After much criticism over the Bush Administration's handling of scientific advice, incoming President Barack Obama said that his Administration would "restore science to its rightful place." In March of 2009, the president laid out basic principles he expected federal agencies to follow. He also asked the White House Office of Science and Technology Policy to create guidelines for the agencies within 4 months.
But they're 16 months late, and the delay has led to criticism from lawmakers and activists. (At the AGU meeting outside a lecture by presidential science adviser John Holdren, an official with the Union of Concerned Scientists handed out orange stickers saying "Hey Mr. President—We are ready for scientific integrity!")
Getting the agencies and the White House to agree "has been a more-challenging task than expected," admitted Holdren in his talk on science policy in the Obama Administration that he delivered yesterday to more than 700 attendees. But he said the guidelines would be out by the end of December, and National Oceanic and Atmospheric Administration Administrator Jane Lubchenco said later that they could appear as soon as this week.

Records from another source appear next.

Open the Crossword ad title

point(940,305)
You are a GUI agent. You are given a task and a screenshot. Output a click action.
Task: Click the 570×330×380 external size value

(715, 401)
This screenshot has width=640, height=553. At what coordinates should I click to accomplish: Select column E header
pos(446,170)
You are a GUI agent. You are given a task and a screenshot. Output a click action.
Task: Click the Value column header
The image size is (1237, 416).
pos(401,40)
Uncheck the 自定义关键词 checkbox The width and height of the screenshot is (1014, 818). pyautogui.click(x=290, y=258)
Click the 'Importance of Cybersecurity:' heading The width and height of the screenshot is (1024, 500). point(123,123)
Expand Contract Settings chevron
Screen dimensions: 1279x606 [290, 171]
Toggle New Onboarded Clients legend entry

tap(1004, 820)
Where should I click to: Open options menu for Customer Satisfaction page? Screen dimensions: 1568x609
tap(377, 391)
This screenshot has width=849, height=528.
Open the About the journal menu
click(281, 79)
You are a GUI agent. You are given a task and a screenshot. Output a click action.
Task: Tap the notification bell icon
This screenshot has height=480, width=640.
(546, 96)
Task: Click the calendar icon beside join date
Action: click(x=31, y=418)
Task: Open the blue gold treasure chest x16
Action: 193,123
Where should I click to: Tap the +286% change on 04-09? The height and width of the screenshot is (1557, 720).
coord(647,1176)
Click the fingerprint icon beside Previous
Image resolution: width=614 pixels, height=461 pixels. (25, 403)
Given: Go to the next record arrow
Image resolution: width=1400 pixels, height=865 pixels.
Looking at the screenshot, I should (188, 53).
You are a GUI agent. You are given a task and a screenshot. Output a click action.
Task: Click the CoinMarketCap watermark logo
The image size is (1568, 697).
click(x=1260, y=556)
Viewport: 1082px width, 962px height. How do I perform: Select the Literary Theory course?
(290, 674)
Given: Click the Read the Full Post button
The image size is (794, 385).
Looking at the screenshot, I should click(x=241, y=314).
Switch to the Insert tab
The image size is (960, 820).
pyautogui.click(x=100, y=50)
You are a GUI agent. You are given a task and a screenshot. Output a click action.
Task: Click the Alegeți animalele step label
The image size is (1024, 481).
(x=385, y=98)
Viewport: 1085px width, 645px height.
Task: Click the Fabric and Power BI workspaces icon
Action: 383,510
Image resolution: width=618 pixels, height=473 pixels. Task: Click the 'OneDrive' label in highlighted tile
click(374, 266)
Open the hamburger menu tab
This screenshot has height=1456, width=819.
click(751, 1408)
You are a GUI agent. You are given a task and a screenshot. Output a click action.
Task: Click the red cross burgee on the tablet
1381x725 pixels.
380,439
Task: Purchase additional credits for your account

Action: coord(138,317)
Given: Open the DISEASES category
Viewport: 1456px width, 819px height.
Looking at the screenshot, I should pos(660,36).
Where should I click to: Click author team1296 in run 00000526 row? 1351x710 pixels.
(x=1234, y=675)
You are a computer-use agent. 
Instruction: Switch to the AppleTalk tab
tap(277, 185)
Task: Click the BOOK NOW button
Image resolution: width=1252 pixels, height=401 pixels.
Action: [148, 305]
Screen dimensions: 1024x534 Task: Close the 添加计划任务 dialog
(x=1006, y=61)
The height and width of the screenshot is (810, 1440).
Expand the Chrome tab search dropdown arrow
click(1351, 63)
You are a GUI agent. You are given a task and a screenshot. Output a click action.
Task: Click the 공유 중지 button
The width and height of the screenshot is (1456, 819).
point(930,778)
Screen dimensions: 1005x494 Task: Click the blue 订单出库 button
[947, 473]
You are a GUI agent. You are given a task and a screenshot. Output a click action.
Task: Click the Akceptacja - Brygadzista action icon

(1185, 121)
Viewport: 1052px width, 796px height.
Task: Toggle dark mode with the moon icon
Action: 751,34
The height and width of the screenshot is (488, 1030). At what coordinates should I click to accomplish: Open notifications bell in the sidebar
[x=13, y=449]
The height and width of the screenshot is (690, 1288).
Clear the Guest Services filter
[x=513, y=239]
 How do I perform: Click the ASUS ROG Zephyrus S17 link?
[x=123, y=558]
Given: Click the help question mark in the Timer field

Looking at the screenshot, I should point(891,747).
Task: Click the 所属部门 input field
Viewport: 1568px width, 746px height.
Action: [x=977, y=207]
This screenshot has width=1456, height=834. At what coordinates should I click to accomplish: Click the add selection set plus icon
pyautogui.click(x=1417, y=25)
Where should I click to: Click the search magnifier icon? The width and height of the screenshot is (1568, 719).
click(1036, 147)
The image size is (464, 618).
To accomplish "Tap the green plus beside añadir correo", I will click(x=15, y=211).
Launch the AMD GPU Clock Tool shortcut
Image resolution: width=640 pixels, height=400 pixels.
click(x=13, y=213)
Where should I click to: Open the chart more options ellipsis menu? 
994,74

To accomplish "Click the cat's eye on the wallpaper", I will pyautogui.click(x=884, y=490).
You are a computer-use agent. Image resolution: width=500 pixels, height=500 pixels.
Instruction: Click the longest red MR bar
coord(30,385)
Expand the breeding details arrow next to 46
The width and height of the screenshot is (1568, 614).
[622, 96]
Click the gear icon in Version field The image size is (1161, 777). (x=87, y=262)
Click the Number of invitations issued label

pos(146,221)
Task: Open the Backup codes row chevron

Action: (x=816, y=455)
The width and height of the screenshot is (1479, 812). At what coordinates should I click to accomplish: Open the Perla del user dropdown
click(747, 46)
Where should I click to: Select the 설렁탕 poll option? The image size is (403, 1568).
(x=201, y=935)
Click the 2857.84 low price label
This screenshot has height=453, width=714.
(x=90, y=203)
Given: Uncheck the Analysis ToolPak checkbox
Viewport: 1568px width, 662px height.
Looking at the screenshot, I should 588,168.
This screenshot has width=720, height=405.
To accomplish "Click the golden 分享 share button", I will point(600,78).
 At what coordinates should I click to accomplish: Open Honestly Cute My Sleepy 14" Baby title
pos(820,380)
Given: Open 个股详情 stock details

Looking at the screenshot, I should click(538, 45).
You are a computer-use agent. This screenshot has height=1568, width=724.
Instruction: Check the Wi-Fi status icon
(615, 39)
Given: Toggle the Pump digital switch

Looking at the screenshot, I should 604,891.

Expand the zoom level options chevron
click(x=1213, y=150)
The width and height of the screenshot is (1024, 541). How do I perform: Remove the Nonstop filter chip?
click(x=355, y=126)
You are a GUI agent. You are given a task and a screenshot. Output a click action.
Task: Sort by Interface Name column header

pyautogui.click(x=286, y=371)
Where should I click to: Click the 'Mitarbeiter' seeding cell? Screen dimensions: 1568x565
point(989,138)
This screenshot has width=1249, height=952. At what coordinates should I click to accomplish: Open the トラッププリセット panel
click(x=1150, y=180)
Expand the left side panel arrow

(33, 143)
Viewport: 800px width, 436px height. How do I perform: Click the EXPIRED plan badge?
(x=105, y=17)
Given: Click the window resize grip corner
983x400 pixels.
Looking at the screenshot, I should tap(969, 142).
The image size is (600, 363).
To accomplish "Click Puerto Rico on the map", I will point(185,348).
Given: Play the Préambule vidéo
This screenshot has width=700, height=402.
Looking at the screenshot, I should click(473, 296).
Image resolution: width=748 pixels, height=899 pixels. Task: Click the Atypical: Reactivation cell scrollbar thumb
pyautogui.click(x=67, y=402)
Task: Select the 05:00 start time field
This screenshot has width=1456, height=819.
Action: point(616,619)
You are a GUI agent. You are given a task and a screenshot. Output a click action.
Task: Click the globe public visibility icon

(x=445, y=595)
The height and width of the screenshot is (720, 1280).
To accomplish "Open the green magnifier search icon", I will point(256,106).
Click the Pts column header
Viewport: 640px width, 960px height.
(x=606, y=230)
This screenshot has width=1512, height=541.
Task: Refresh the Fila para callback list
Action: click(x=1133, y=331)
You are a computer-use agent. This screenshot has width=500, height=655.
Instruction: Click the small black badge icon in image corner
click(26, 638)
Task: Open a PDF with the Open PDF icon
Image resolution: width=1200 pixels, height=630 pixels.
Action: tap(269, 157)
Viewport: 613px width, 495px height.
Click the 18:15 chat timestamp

The delay is "not for lack of trying … we are very close," Holdren told attendees. Later, he told ScienceInsider that getting "all the various [agency] stakeholders" to agree had proved tricky, as had balancing the detailed recommendations with the needs of each part of the federal government.
Holdren said in June that basic principles that the president laid out last year were already guiding agencies.
Holdren said the guidelines are among administrative tasks that were the "most boring part of what we do but not unimportant." He had hoped to release them Monday during his hour-long lecture.